Voedselverspilling tegengaan vindt men moeilijk
Bijna iedereen heeft de intentie voedselverspilling tegen te gaan. Opmerkelijk is dat twee op de drie Nederlanders zegt: ‘voedsel weggooien dat hoort niet, dat doe je niet’. Desondanks wordt jaarlijks nog bijna 50 kilo voedsel per persoon weggegooid. Zeven op de tien Nederlanders zijn bereid de eigen voedselverspilling verder terug te dringen. De belangrijkste belemmering is dat ze het lastig vinden om de goede hoeveelheid te koken, gevolgd door niet het risico te willen lopen om ziek te worden. Bovendien vinden ze het moeilijk om met restjes een maaltijd te maken, kopen ze te veel in om niet te weinig voedsel in huis te hebben, of ze gooien producten weg waarvan ze niet goed kunnen beoordelen of deze nog goed zijn. Het terugdringen van voedselverspilling draagt van de bovengenoemde acties volgens Nederlanders het meest bij aan het duurzamer maken van het voedselsysteem.

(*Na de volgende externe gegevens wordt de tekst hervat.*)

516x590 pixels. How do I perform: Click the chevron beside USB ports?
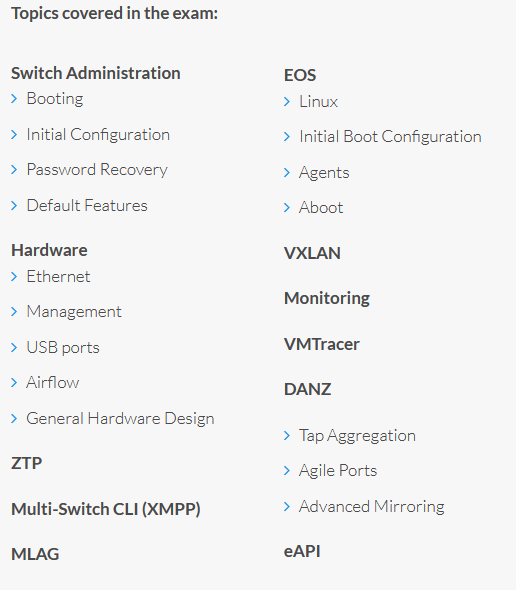(x=14, y=347)
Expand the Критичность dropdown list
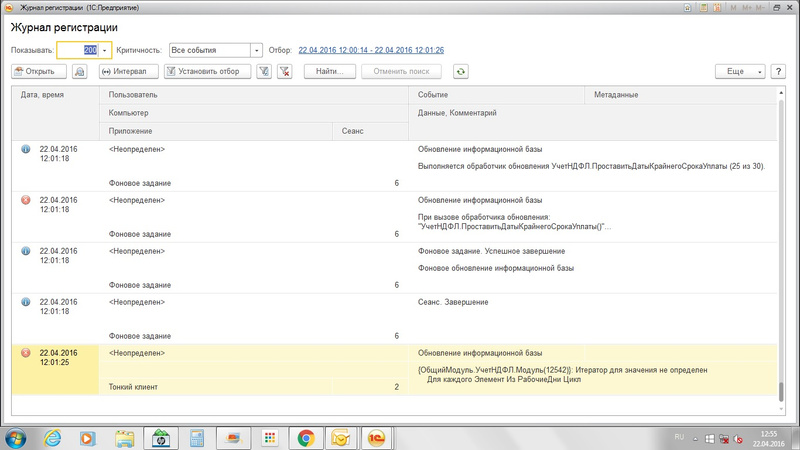 pyautogui.click(x=256, y=50)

‘Vaak’ is in deze figuur gedefinieerd als minimaal een keer per week voedsel kopen met een duurzaamheidskenmerk, een bepaalde herkomst of uit het seizoen, of voedsel eten uit de eigen of een gezamenlijke tuin, minimaal drie keer per week geen vlees eten bij de warme maaltijd, en minimaal zes keer per week geen voedsel weggooien.
De meeste Nederlanders zouden wel vaker bepaalde voedselproducten willen kopen of anderszins actief betrokken willen zijn bij het duurzamer maken van het voedselsysteem. Dat lukt echter niet altijd. Ruim de helft van de mensen verwacht van de overheid dat zij maatregelen neemt om gedrag dat bijdraagt aan een duurzamer voedselsysteem te stimuleren. Dit geldt vooral voor het geven van voorlichting.
Beleidsadviezen voor een duurzame omgang met voedsel
Nederlanders vinden bij het vermijden van voedselverspilling het voordeel voor de portemonnee belangrijk, en handelen ook vaak vanuit een moraal rondom voedsel weggooien als iets wat niet hoort. Maar ook kennis en vaardigheden zijn hierbij van belang, want zij vinden bepaalde dingen lastig of zijn daar onzeker over, bijvoorbeeld over het kunnen gebruiken van producten na de houdbaarheidsdatum. Een vleesloze maaltijd is veelal geen bewuste keuze, maar wordt vaak min of meer toevallig gekozen. Hier kan bijvoorbeeld op worden ingespeeld door te stimuleren dat er meer recepten en producten komen zonder vlees (bijvoorbeeld kant-en-klaarmaaltijden). Daarnaast is er de verwachting dat vaker vleesloos zal worden gegeten als er meer communicatie komt over de voordelen daarvan voor het milieu, de gezondheid van mens en dier en het dierenwelzijn.
Mensen geven aan dat ze producten met een duurzaamheidskenmerk, seizoensproducten en streekproducten niet of weinig aanschaffen vanwege de onbekendheid van deze producten en de slechte verkrijgbaarheid in de buurt. Ze verwachten dat de marktaandelen van deze producten toenemen als de bekendheid en verkrijgbaarheid van deze producten zullen toenemen. Het gebrek aan bekendheid speelt ook een rol bij de beperkte deelname aan de eigen voedselproductie – zoals via stadslandbouw en in moestuinen. Hier verwachten Nederlanders van de overheid vooral een voorwaardenscheppende rol, bijvoorbeeld door daarvoor (meer) grond ter beschikking te stellen, belastingvoordelen of subsidies te bieden of door minder regels te stellen.